Instructions to follow → A word-for-word copy of the records is needed, with every picture left out.

Data extract →

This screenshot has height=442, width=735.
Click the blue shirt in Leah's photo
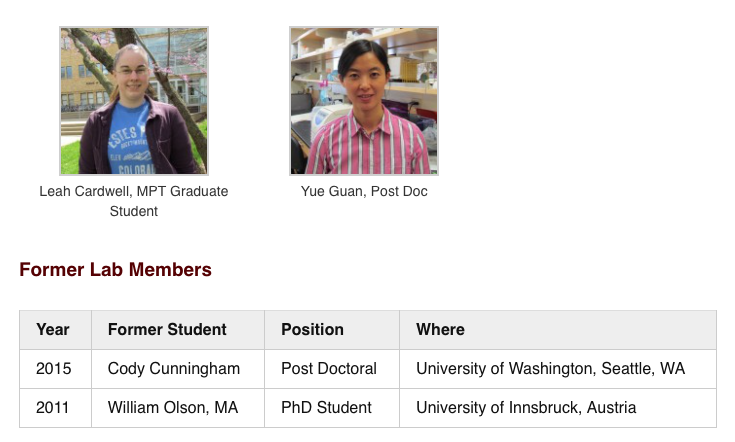132,148
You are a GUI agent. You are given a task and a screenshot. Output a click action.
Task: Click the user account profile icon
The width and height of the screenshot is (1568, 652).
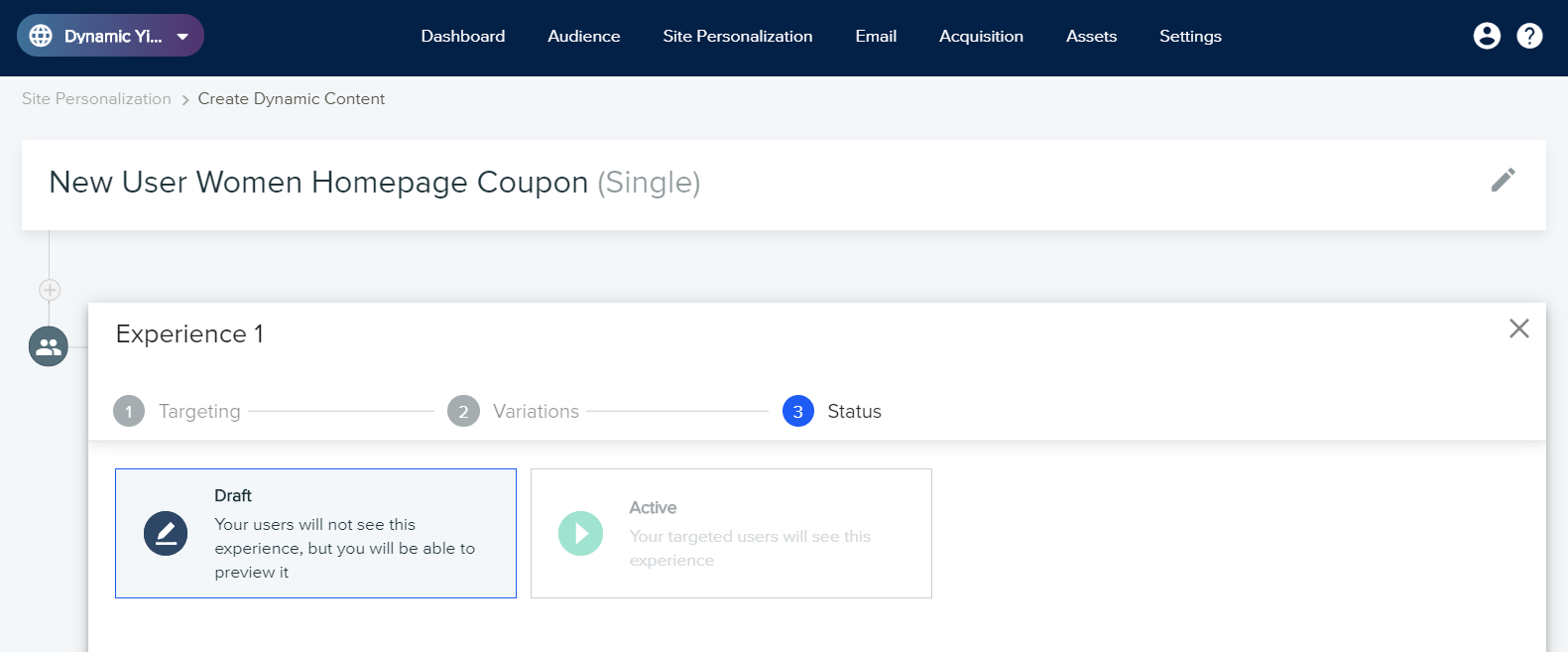click(1487, 36)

Solution →
This screenshot has height=442, width=735.
Click the blue shirt in Leah's photo
132,148
You are a GUI agent. You are given a task and a screenshot. Output a click action.
Task: Click the user account profile icon
The width and height of the screenshot is (1568, 652).
click(1487, 36)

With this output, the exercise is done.